▶ _TASK OBJECTIVE_
Where does "Image" occur in the listing? Copy every line that holds it.

▶ _RECORDS FOR PROCESSING_
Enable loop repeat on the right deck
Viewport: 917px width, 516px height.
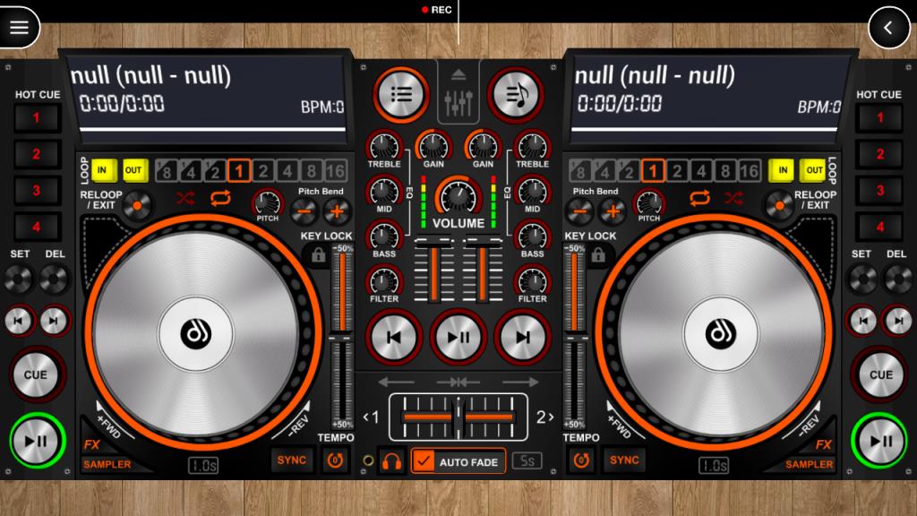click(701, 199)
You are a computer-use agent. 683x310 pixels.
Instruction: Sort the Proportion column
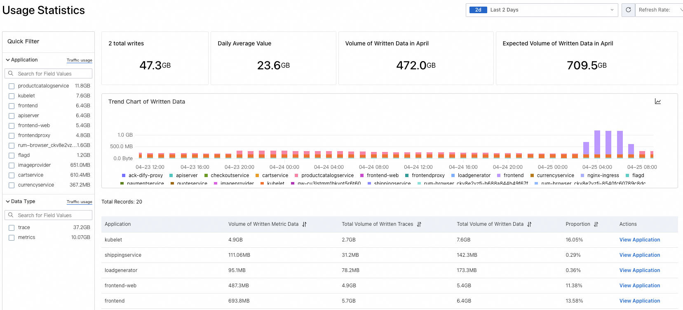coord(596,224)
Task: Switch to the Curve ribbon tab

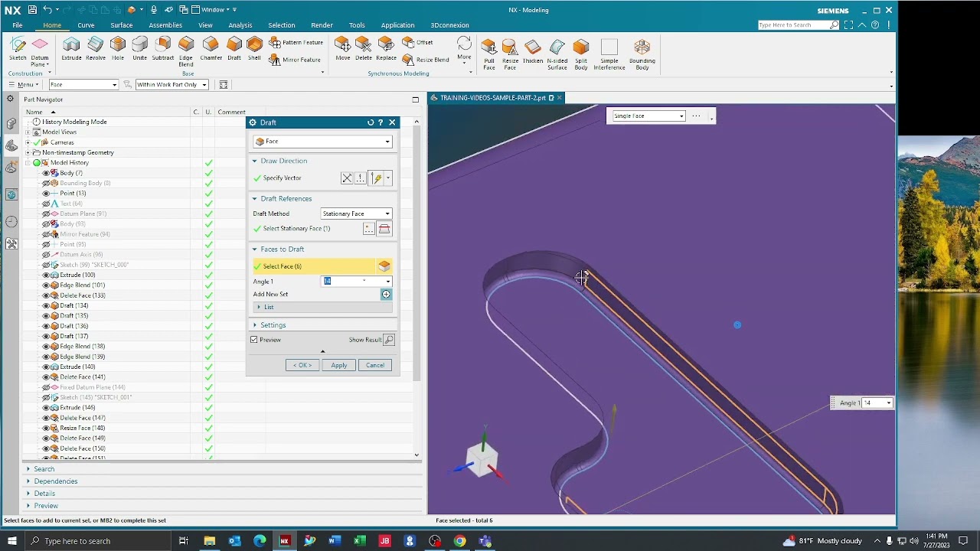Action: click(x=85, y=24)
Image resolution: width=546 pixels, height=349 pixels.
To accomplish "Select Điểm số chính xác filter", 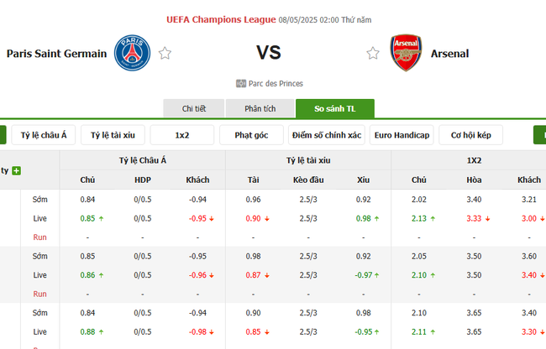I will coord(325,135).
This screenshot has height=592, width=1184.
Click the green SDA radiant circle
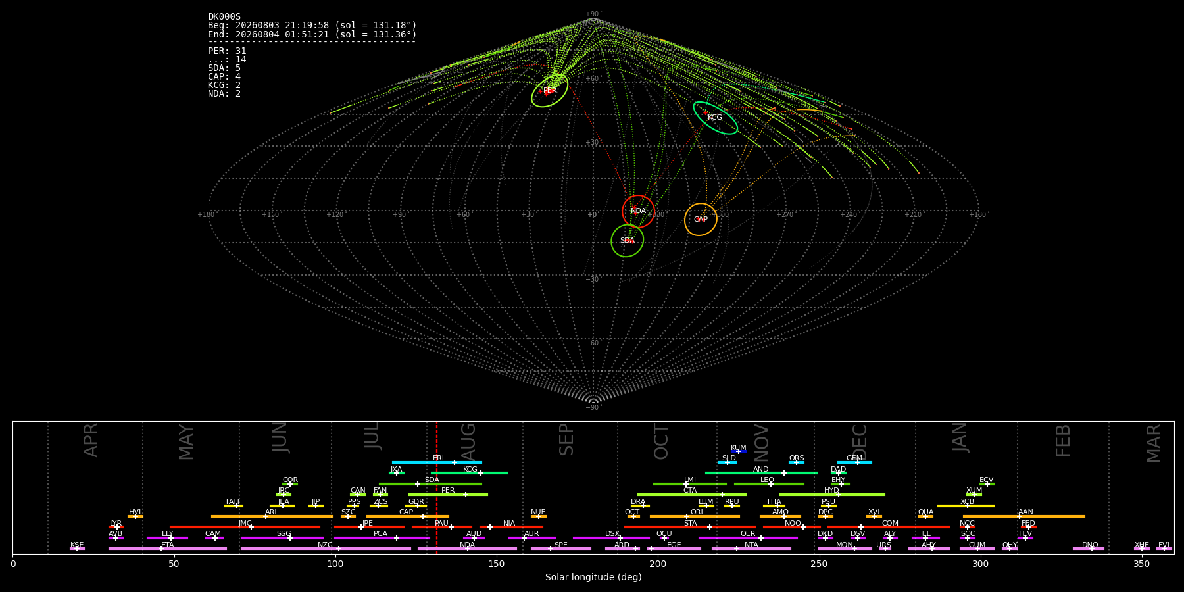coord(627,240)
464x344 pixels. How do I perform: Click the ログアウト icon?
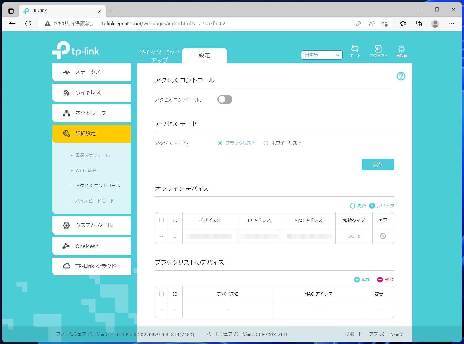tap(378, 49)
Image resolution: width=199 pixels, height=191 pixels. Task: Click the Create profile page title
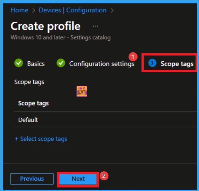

--

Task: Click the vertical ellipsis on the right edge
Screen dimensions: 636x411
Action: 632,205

▶ _RESULT FOR THIS EXERCISE_
Image resolution: width=546 pixels, height=349 pixels.
Image resolution: width=199 pixels, height=191 pixels. Task: Click the Create profile page title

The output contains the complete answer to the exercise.